Swala Energy is now trading at a $0.13 premium to its listing price (33c) and continues to show increased volume in the past several weeks of trading.
Oil & Gas in Tanzania:
Tanzania has significant hydrocarbon potential, as demonstrated already by the successful gas discoveries along the coast and – inland – through the oil seeps that suggest a hydrocarbon system analogous to that in Uganda. This exploration potential has attracted a number of companies ranging from small companies through to multi-nationals, and Tanzania remains a focus of attention for both international exploration companies and international financial investors.
There are three main hydrocarbon play systems that can be explored for oil and gas in Tanzania:
The East African Rift System (Tertiary in age) The Interior Rifts (Permian through Tertiary in age) The coastal basin (Permian through Recent age)
Both the western rifts belonging to the East African Rift System and the interior rifts (e.g. Lukomeru, Kilosa, Ruhuhu, Rukwa, Nyasa, Tanganyika and the Selous) are very poorly explored and any hydrocarbons present may be a mixture of gas and oil.
The East Africa Rift System has been attracting intensive exploration and investment activity in the last three to four years, predominantly as a result of the success of Tullow and its partners in discovering 1-2 billion barrels of oil in Uganda’s Lake Albert region.
The East African Rift System indicates where present-day Africa tried to break up when the proto-continent of Pangea split into the constituent pieces of today’s continental masses. The rift system is particularly prospective for oil because the faulting created basins within which sediments could accumulate to provide reservoirs and seals; and where high thermal gradients due to the thinner crust encourage the generation of hydrocarbons from the deposited source rocks.

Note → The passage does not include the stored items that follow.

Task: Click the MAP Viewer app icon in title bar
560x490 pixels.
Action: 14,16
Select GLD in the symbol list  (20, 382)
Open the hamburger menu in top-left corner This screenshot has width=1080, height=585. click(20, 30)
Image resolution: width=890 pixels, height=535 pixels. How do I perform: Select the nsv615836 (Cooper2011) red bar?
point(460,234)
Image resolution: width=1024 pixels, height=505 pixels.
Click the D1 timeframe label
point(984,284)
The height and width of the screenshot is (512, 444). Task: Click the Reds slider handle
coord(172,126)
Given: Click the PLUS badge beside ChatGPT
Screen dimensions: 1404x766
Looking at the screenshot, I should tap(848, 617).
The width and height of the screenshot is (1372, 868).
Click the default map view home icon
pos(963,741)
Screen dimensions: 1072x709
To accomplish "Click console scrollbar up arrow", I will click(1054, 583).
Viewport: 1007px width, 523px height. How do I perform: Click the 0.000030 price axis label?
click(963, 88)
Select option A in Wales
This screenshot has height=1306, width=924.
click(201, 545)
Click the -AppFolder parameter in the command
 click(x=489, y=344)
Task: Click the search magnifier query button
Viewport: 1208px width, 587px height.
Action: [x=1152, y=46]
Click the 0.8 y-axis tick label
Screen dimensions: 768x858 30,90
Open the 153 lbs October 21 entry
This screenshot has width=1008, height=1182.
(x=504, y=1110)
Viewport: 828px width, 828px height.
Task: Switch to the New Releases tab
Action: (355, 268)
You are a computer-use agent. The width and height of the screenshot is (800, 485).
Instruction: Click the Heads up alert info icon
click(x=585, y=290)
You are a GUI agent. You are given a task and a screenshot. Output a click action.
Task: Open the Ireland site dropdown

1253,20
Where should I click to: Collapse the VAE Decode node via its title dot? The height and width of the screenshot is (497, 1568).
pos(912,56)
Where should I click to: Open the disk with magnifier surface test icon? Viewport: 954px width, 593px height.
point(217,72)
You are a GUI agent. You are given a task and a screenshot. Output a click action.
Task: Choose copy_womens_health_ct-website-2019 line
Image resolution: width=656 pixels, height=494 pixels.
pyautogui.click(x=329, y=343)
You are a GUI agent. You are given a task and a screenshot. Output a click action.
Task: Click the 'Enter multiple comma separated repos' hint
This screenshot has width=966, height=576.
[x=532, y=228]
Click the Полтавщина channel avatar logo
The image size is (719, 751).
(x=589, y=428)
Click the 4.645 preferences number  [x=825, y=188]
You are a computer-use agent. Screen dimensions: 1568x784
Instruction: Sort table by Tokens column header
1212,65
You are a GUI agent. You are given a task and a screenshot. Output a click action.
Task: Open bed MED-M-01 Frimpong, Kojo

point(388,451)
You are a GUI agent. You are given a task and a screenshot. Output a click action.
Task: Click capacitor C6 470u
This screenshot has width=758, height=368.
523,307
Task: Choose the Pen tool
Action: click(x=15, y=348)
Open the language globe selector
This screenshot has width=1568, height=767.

The East African Rift System is as a series of linked intra-continental rift basins that extend over a distance of some 3,500 kms and are 50 to 150 km wide. It has two dominant trends: one that curves around the eastern side of Lake Victoria and extends through Kenya into Tanzania (the ‘Eastern Branch’); and one that curves along the western side of Lake Victoria and can be traced along Lake Albert through Lake Tanganyika to Lake Nyasa (the ‘western branch’).